Experimental Study On The Behavior Of Partially Encased Composite Short Columns Made With Welded H-section Steel Under Eccentrically Load

A new composite column was researched in this paper, which was named partially encased concrete composite column (PEC). The new partially encased concrete compo- site column was consisting of a shop fabricated H type steel column with steel tie bars welded between the column flanges. The concrete was poured between the flanges. The column takes advantages of the formwork construction, pouring concrete expediently and the fire resistance property.The paper described the results of eight short column tests performed on partially encased concrete composite columns made with welded H-section steel to investigate the behavior of PEC columns. The main factors influencing ultimate load capacity of the PEC column were steel ratio, link spacing and eccentric ratio.

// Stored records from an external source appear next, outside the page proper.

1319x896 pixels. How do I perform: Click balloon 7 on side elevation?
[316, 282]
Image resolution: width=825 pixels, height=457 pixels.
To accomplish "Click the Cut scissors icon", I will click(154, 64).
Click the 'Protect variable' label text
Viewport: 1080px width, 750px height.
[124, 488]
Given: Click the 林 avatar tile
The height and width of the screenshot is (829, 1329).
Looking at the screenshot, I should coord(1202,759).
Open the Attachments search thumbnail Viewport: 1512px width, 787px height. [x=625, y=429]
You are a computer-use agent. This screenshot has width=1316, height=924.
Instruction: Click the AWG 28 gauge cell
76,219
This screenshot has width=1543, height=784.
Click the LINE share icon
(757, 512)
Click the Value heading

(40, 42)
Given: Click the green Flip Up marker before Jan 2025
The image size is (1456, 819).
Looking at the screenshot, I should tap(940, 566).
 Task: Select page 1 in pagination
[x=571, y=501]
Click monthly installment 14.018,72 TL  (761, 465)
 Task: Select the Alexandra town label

The results indicated that steel and concrete could work together, the flange buckling did not occur before the peak load between the links. Failure of all columns was due to local buckling of the flanges along with concrete crushing.It could be concluded that the bearing capacity of partially encased concrete composite short column for eccentrically load improves with increasing of the steel ratio. Because of uniform restraint of concrete provided by transverse tie bar, flange and web, even if concrete cover exfoliated, partially encased concrete composite short columns still could bear a great load sequentially after reaching the ultimate bearing capacity. And which could provide with the better deformation capacity and stable later bearing capacity compared with reinforced concrete structure. The bearing capacity and ductility of partially encased concrete composite short column for eccentrically load enhanced along with increasing stirrup ratio. Eccentric ratio was the main factor for partially encased concrete composite short column. Finally, an equation was predicted the ultimate bearing capacity of the partially encased concrete composite column. Meanwhile, based on the test results, a numerical model for predicting the ultimate bearing capacity of the PEC column under eccentrically loads was developed. The calculated results were in good agreement with the test data.